▸ Goal of the exercise: A faithful repeat of all the records, with no image kept, is the required answer.

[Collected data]
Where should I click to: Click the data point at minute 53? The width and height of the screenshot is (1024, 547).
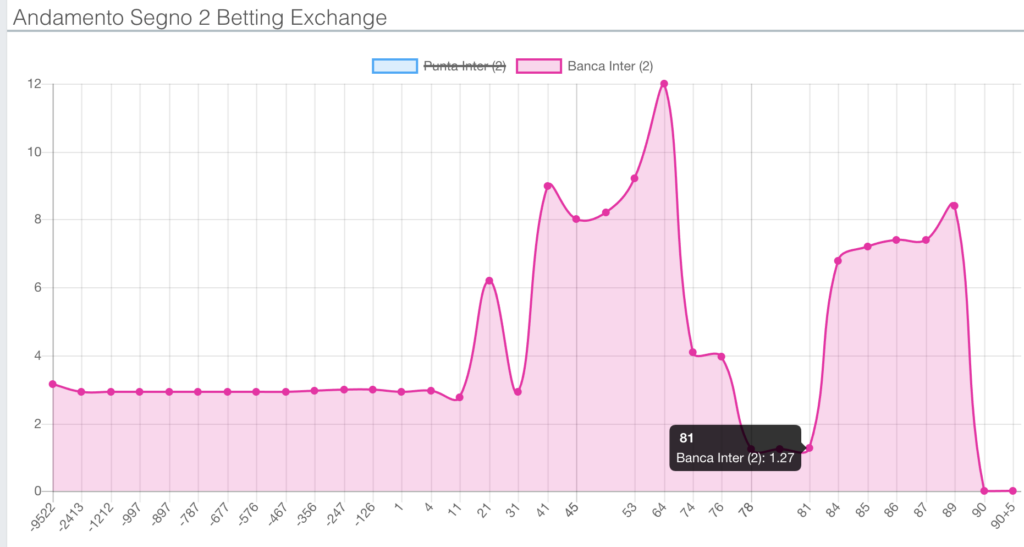pyautogui.click(x=634, y=179)
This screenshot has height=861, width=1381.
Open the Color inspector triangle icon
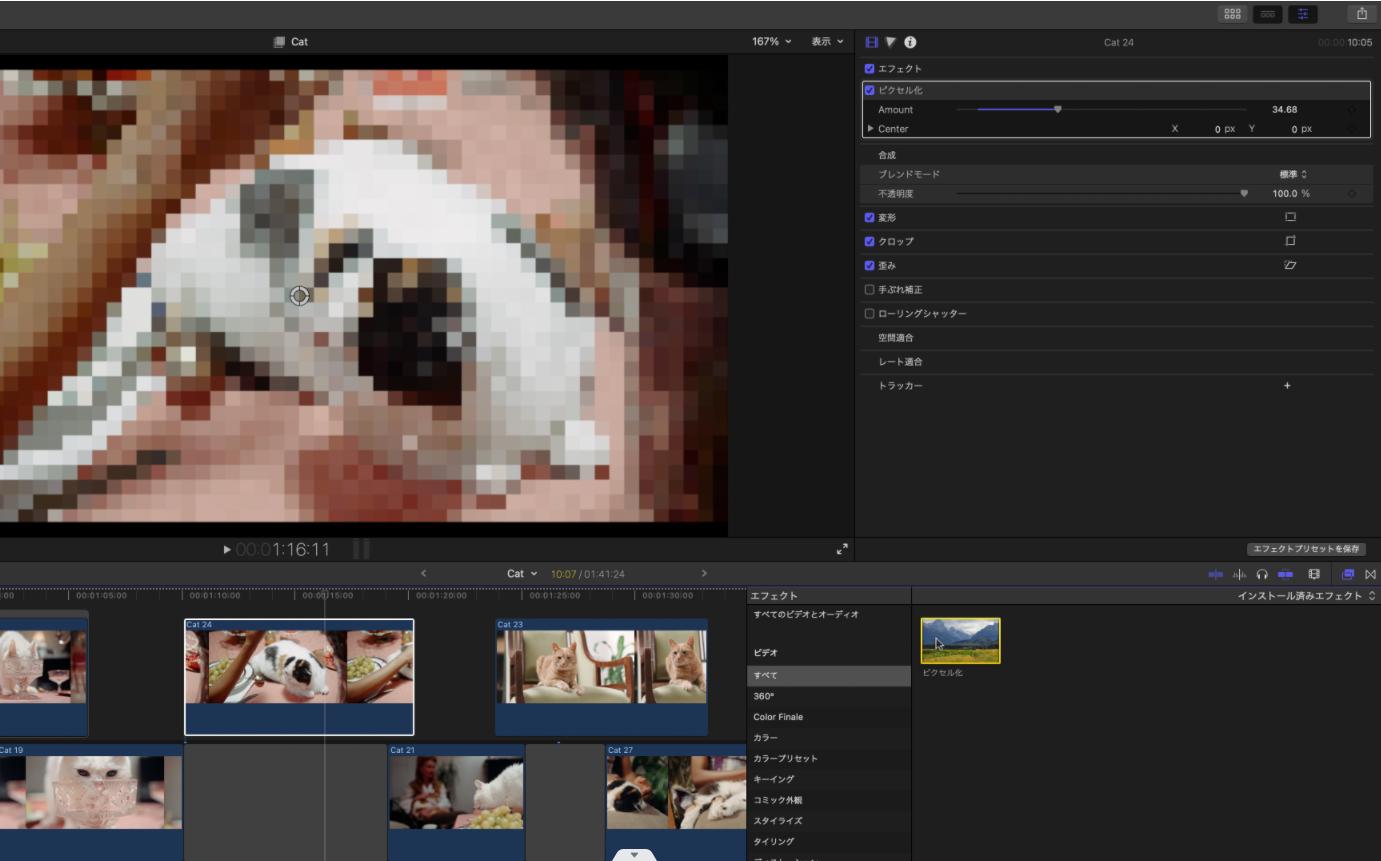point(890,42)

▸ Exercise response:
Where should I click to: Click the data point at minute 53? The width and height of the screenshot is (1024, 547).
pyautogui.click(x=634, y=179)
This screenshot has height=861, width=1381.
Open the Color inspector triangle icon
point(890,42)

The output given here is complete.